Ryan Rotten of ShockTillYouDrop.com recently conducted an interview with Rob Zombie about Rob's latest film, an adaptation of the 1978 horror classic "Halloween". A couple of excerpts from the chat follow:
ShockTillYouDrop.com: How did the test screening out here go?
Rob Zombie: The test screening was through the roof. Still, even if the movie audiences love it, you feel weird after those screenings. I went out to see "Transformers" and after ["Halloween"] was over [the Dimension execs] all came up to me and had these looks on their faces and I was like, "Oh, Jesus. What happened?" and they said the scores were unbelievable.
ShockTillYouDrop.com: Was that the same sentiment at the East Coast screening?
Zombie: That went great too. The West Coast version of the film we showed was far more finished than the East Coast version, so it scored much better. That's to be expected. This whole thing has been amazing just for me, because we've been doing ADR and sound now, and a scene will just jump, especially for a horror movie. Once you get the sound effects and music in there it's a whole different ballgame. When you test these things with rough sound and temp music, it's a real nightmare.
ShockTillYouDrop.com: After the first test screening you went back to do some re-shoots...
Zombie: I hate the word "re-shoots"...
ShockTillYouDrop.com: Additional shooting, we should say...
Zombie: Yeah, the movie tested so well in New York that Weinstein said, "I believe in this movie so much, if there's anything you felt you didn't get and you want to get it, I'll give you the money to go do it." Which is the greatest thing because there's always something more you want. The weird thing about movies I don't think people really understand is that it's like a puzzle put together out of sequence. And it's not until you're done that you go "Shit, if only we had done that," but we didn't because certain things come alive that are unexpected. It's not like you have a script that's your blueprint and you make it exactly what's there. Sometimes things change. Characters might become more important than they originally were, certain characters become less important. One of the things is the character Danny Trejo plays resonated so much stronger than I anticipated. There was one more scene with his character that I needed to resolve with him and it always felt like it was missing and that's one of the things we went back to get.
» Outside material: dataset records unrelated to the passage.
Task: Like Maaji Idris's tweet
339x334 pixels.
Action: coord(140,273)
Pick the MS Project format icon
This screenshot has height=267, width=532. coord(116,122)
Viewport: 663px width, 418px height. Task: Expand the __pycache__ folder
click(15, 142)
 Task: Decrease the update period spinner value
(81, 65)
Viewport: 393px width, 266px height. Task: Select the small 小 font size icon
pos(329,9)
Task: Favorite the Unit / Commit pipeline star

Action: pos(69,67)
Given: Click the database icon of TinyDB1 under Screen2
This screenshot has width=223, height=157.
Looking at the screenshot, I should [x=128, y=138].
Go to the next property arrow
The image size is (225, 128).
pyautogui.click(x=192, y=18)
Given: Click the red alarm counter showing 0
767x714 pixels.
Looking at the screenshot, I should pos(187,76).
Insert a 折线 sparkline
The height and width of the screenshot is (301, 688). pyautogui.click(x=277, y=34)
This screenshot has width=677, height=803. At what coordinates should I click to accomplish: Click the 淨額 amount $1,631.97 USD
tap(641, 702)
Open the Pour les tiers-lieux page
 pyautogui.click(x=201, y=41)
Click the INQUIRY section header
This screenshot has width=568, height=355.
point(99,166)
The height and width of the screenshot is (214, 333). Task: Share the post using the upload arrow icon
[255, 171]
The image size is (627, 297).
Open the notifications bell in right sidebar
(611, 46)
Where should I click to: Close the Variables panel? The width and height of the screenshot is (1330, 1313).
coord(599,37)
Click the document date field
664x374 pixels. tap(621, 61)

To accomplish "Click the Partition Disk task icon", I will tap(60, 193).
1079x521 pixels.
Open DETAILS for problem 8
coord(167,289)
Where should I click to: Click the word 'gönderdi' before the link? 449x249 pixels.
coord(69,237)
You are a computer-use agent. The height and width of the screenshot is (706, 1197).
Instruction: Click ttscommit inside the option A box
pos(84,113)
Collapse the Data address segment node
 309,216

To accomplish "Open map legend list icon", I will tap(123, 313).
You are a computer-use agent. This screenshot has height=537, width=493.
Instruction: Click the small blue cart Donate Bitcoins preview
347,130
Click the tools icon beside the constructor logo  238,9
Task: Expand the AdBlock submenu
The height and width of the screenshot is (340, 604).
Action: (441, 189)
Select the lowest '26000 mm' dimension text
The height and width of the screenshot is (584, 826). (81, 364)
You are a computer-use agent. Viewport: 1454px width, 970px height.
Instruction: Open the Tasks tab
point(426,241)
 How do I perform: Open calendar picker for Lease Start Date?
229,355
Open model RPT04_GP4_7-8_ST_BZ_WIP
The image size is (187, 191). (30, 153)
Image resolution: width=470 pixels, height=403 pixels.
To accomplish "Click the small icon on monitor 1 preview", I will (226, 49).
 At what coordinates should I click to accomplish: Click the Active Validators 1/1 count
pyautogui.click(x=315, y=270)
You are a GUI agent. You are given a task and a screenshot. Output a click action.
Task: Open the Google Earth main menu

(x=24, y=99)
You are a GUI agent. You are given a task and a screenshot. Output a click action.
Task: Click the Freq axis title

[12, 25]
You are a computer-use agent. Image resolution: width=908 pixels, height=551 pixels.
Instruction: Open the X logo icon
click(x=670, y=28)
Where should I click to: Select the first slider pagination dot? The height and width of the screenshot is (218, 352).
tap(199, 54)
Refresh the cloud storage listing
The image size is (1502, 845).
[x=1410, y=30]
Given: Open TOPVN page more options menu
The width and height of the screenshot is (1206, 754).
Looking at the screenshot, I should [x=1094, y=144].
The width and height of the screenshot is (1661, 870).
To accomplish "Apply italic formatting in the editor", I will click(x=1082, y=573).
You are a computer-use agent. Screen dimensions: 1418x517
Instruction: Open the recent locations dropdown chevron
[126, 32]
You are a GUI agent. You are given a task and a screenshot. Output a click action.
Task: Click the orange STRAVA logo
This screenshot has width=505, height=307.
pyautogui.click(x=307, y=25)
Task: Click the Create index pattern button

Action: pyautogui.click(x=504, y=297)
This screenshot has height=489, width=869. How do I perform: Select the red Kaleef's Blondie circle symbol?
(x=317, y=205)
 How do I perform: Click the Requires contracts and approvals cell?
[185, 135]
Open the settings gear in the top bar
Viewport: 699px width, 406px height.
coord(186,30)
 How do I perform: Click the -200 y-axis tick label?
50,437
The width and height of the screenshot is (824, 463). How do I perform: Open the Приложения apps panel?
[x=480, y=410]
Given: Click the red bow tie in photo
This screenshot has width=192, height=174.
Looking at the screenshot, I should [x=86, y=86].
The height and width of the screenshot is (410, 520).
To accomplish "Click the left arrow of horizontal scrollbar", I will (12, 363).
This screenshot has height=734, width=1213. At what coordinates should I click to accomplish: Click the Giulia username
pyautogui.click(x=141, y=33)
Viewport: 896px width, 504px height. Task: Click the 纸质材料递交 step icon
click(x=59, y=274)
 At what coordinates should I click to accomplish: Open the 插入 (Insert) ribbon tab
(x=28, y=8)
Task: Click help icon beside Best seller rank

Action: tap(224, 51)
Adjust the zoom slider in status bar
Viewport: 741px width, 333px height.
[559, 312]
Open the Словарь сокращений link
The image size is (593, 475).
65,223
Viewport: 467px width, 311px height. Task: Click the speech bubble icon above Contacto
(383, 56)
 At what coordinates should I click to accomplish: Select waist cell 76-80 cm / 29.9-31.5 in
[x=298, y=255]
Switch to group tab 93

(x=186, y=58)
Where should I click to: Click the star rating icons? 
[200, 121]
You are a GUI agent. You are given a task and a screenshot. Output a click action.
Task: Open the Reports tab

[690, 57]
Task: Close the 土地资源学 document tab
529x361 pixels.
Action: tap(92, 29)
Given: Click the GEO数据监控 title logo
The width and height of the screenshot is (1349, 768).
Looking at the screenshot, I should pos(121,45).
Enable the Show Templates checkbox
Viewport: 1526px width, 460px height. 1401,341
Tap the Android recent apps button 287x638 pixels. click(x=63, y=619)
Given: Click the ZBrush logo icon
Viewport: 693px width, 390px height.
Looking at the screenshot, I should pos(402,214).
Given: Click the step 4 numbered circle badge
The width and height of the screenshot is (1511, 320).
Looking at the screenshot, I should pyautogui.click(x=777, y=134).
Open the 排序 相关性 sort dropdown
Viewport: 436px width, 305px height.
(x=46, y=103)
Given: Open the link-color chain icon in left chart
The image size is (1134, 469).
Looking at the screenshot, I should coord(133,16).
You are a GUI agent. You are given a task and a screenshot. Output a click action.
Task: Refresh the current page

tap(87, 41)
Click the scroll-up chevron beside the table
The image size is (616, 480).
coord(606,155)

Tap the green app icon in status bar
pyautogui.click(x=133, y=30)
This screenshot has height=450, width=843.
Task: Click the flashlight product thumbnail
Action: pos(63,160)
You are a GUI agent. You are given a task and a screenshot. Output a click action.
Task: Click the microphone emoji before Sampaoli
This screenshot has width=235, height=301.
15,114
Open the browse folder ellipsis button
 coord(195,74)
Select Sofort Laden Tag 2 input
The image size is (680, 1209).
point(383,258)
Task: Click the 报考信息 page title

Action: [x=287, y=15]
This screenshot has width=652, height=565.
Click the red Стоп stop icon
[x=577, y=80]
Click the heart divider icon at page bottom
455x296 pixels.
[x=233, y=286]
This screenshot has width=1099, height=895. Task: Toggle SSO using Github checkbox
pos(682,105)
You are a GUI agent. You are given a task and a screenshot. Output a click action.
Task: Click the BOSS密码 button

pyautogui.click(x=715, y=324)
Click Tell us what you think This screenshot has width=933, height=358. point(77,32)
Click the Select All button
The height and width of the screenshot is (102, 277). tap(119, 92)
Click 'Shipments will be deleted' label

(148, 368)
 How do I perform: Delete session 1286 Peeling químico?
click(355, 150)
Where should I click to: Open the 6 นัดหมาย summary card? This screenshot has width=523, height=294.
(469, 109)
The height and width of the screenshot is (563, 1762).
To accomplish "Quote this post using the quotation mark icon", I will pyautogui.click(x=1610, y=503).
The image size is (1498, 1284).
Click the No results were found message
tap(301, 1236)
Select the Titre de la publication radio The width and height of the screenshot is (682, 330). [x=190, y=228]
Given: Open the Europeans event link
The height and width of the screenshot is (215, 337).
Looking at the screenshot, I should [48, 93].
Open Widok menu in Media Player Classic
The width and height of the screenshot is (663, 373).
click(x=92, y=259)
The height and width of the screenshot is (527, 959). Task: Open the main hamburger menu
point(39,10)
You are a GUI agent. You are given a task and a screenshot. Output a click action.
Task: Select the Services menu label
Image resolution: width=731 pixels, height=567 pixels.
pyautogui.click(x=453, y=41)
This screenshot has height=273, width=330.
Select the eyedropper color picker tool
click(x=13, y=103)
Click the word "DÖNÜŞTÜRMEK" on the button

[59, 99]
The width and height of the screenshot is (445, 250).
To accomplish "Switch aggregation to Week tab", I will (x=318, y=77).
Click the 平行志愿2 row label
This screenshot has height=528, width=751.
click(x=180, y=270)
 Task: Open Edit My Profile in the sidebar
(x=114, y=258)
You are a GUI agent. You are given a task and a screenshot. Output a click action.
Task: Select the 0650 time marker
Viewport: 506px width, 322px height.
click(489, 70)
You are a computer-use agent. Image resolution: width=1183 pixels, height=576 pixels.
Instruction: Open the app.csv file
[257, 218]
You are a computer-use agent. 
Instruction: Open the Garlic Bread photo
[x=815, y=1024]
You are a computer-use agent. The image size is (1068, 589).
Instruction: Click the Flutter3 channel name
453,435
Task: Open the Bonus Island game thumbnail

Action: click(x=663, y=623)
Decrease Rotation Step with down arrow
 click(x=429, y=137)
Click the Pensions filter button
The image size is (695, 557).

ShockTillYouDrop.com: Did the picture become even more violent? There are rumors of more deaths.
Zombie: Not really, it was like we'd do some violent thing, but it'd turn into something else. A lot of it is character pieces to connect things. As soon as someone hears we're shooting more people are like "They went back to shoot seven more bloody deaths!" Who makes this stuff up? It was so crazy, some of the stuff we went to shoot was so minor. Like Clint Howard's character calling from Smith's Grove to give the news of Michael Myers escaping. I restructured the timeline of the film and had originally shot those scenes during the day and I needed to shoot them at night because it didn't make sense within the timeline. Nobody had said you need more violence, you need more gore. The movie's fuckin' violent enough.
ShockTillYouDrop.com: Has producer Malek Akkad been pressing you about a sequel?
Zombie: Malek says it, but I'm like there's no f**kin' way. [laughs], I know Scout [Taylor-Compton, a.k.a. Laurie Strode] hasn't signed on for a sequel. There's no way I would do it because I approached this movie singular film unto itself. I don't give a shit about reinvigorating a franchise, that's all well and good because you have to make money but I just wanted to make a great film and that's all Carpenter wanted to do. Not make a series. If they make "Halloween" 2, 3, 4, 9000, I'm not gonna be involved. Because this film has such a great start and a great ending, to go, "Let's start it up again!" Would be, to me, "Oh, Jesus Christ."